Turizm Danışma Kurulu, Turizm Müesseseleri Teşvik Kanunu’nu hazırlayarak Türkiye Büyük Millet Meclisi’ne (TBMM) sunmuştur. Sonuç olarak, bu kanun kabul edilmiş ve yürürlüğe koyulmuştur (Öztaş 2002:8). Daha sonra, 1953 yılında, değiştirilen bu kanun yerine 6086 sayılı Turizm Endüstrisini Teşvik Kanunu yürürlüğe girmiştir.

Turizm Endüstrisini Teşvik Kanunu içeriği incelendiğinde, bazı teşvik ve vergi indirimlerini kapsadığı görülmektedir. Bu vergi ve teşviklerin, yerli ve yabancı yatırımlara sağlandığı edinilen bilgiler arasındadır. 1955 yılı değerlendirildiğinde, aynı yıl kurulan Turizm Bankası’nın amacının yatırımlara kredi desteği sağlamak olduğu bilinmektedir.

1955 yılındaki bir diğer gelişme, İstanbul’da Türkiye Seyahat Acentaları Cemiyeti’nin (TÜSTAC) kurulmasıdır.
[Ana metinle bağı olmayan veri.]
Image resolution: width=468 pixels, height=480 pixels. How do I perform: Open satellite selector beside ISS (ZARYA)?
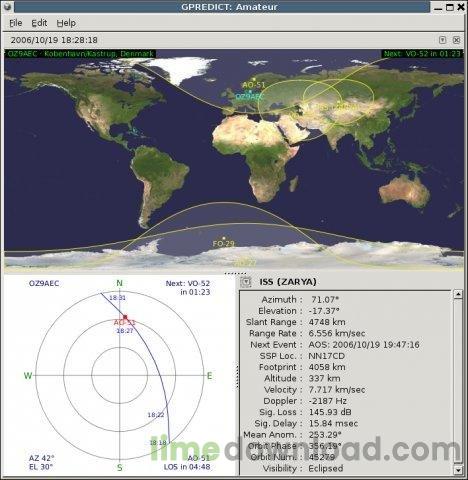pyautogui.click(x=246, y=282)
Cemiyet, seyahat acentaları arasındaki ilk örgütlenme olduğu bilinmektedir. TÜSTAC, daha sonraki yıllarda, Cemiyet ve seyahat acentalarının bir yasaya sahip olması gerektiğine karar vermiş ve bu hususta çalışmalar yaptığı belirtilmiştir (İçöz, 2009: 29).

TÜSTAC’ın, acenteler ile ilgili yapılması gereken genel işlerle ilgilendiği ve acentalarla işbirliği yapmak amacıyla gerekli ilişkilerin düzenlenmesi faaliyetlerini gerçekleştirmiştir. Ayrıca, acentalarda karşılaşılan veya karşılaşılabilecek herhangi bir soruna çözüm bulabilmek amacıyla çalışmalar ve değerlendirmeler yapmış olduğu bilinmektedir. Daha sonraki zamanlarda seyahat acenteciliği faaliyetlerinin İstanbul dışındaki illerde de arttığı gözlemlenmiştir ve bunun üzerine Ege Seyahat Acenteleri Derneği (ESAD) kurulmuştur. 1972 yılında Türkiye Seyahat Acentaları Birliği’nin (TÜRSAB) kurulmasıyla her iki kurumunda görevinin sona erdiği ele geçen bilgiler arasında yer almaktadır. Basın Yayın ve Turizm Vekaleti, 1957 yılında, Bakanlığa dönüştürülmüş ve bu yıla kadar geçen zaman zarfında, Basın Yayın Turizm Genel Müdürlüğü’nün turizm ile ilgili çalışmalarını yürütmeye devam ettiği tespit edilmiştir.

Planlı dönem öncesinin genel bir değerlendirmesi yapılacak olursa; kitle turizminin 1950’li yıllardan sonra gelişmiş olması nedeniyle, genel çerçevede dünyada, özelde Türkiye’de ciddi sayılacak bir turizm hareketine rastlanmamaktadır.

Ancak, ülke açısından biraz daha derin bir inceleme yapıldığı zaman hem sivil örgütlenmenin hem de kamu örgütlenmesinin şekillenmesinin ve bu yönde teşvik ve düzenlemeler için atılan adımların yeni olması, ülkenin turizme önem verdiğini göstermektedir (Ongan, 1995: 30).